Transcribe all records verbatim.

(Supplied data Opens)

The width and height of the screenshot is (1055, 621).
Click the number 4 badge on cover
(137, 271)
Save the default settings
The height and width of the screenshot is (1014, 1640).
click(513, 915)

(Supplied data Closes)

**Solution for this task**
The width and height of the screenshot is (1055, 621).
Click the number 4 badge on cover
(137, 271)
Save the default settings
The height and width of the screenshot is (1014, 1640).
click(513, 915)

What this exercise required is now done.